Industrial production in the U.S. unexpectedly rose in August, signaling manufacturing will support the world’s largest economy.
Output at factories, mines and utilities climbed 0.2 percent after a 0.9 percent gain in July, figures from the Federal Reserve showed today. Economists had forecast no change, according to the median estimate in a Bloomberg News survey. Factory production, which makes up 75 percent of the total, advanced 0.5 percent.
Overseas demand and capital spending by American companies may keep assembly lines busy and boost manufacturing, which led the recovery from the recession. At the same time, unemployment above 9 percent and the lack of jobs is limiting sales, one reason factories may find it harder to gain speed.
“Business equipment investment is holding up,” Jennifer Lee, a senior economist at BMO Capital Markets in Toronto, said before the report. “Manufacturing will still contribute to the U.S. recovery. The bounceback in autos is providing a cushion.”
Estimates of the 83 economists surveyed by Bloomberg ranged from an increase of 0.4 percent to a drop of 0.4 percent. Manufacturing accounts for about 12 percent of the economy.
Other reports today showed consumer prices climbed in August, jobless claims jumped last week and manufacturing in the New York region shrank in September at a faster pace than forecast.
The cost of living rose 0.4 percent, more than forecast, after a 0.5 percent gain in July, according to a report from the Labor Department. Costs minus fuel and food rose 0.2 percent for a second month.
Applications for unemployment benefits climbed by 11,000 to 428,000 in the week ended Sept. 10 that included the Labor Day holiday, another Labor Department report showed. The number of claims was the highest since the end of June, underscoring the risk of further weakness in the labor market.
The Fed Bank of New York’s general economic index dropped to minus 8.8, the weakest reading since November, from minus 7.7 in August, the branch of the central bank said. Readings less than zero signal companies in the so-called Empire State Index, which covers New York, northern New Jersey, and southern Connecticut, are cutting back.
The regional report overstated the degree of the slowdown in manufacturing last month. The Institute for Supply Management’s national figure showed factories continued to expand in August while the New York measure slumped.
Today’s industrial production report showed factory output climbed after increasing 0.6 percent in July.
Capacity utilization, which measures the amount of a plant that is in use, rose to 77.4 percent from a revised 77.3 percent in July that was lower than previously estimated. The gauge compares with the average of 79.5 percent over the past 20 years.
Mining production, which includes oil drilling, increased 1.2 percent. Utility output dropped 3 percent, as temperatures moderated from the prior month, after a 2.8 percent gain.
Automakers are recovering after a temporary shortage of parts following the earthquake and tsunami in Japan that constrained sales and production.
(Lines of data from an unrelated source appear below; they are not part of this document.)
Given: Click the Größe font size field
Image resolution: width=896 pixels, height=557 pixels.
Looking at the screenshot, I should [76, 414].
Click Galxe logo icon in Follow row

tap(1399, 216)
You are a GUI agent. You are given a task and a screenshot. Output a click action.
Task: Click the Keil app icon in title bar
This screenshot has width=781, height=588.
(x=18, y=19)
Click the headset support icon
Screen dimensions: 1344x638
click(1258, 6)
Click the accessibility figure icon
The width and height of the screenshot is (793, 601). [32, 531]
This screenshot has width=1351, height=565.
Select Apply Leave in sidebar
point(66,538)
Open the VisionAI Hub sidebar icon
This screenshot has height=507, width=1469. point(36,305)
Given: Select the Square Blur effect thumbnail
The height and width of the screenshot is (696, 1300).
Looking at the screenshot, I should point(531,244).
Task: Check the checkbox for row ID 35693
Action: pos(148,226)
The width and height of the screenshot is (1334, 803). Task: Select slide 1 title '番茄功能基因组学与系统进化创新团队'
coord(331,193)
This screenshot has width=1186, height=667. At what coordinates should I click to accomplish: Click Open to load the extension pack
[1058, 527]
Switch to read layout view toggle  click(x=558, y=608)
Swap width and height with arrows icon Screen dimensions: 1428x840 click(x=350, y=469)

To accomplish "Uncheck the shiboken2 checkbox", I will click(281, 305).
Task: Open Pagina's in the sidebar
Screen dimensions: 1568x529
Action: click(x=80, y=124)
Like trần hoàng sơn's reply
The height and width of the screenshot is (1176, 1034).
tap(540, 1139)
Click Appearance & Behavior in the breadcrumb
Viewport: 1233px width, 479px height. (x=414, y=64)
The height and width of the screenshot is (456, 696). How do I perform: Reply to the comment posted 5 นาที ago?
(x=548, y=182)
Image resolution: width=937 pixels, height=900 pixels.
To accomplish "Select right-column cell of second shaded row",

The output of motor vehicles and parts increased 1.7 percent after a 4.5 percent jump a month earlier, today’s report showed. Excluding autos and parts, manufacturing climbed 0.4 percent after a 0.3 percent July increase.
Production of business equipment increased 0.7 percent after rising 1.1 percent in July, a sign that investment in computers and communications gear continues to climb.
Not all technology makers are optimistic about the outlook for demand. Dallas-based Texas Instruments Inc., the largest maker of analog chips, said on Sept. 8 that third-quarter sales may fall short of prior forecasts, citing a slump in orders for electronics components from customers across its product lines. Two days earlier, chipmaker Altera Corp. said sales may fall this quarter from the prior period, while it previously predicted a gain.
“Since this downturn is macro-driven, we really have no insight as to how long it will take,” Texas Instruments Vice President Ron Slaymaker said on a Sept. 8 conference call. “Orders are weak and we expect, in total, orders will be down from the second quarter.”
Concern about the flagging economy is one reason Fed policy makers may take additional steps to spur growth when they meet this month.
The recovery “has been much less robust than we had hoped,” Fed Chairman Ben S. Bernanke said in a Sept. 8 speech in Minneapolis. At the same time, compared with the household sector, “the business sector generally presents a more upbeat picture,” he said.
Demand from faster-growing foreign markets is backstopping work at factories. The dollar fell 3.3 percent in the year ended August against a basket of currencies from the major trading partners of the U.S., making American-made goods more attractive abroad. Exports climbed to a record $178 billion in July as companies shipped capital goods and automobiles.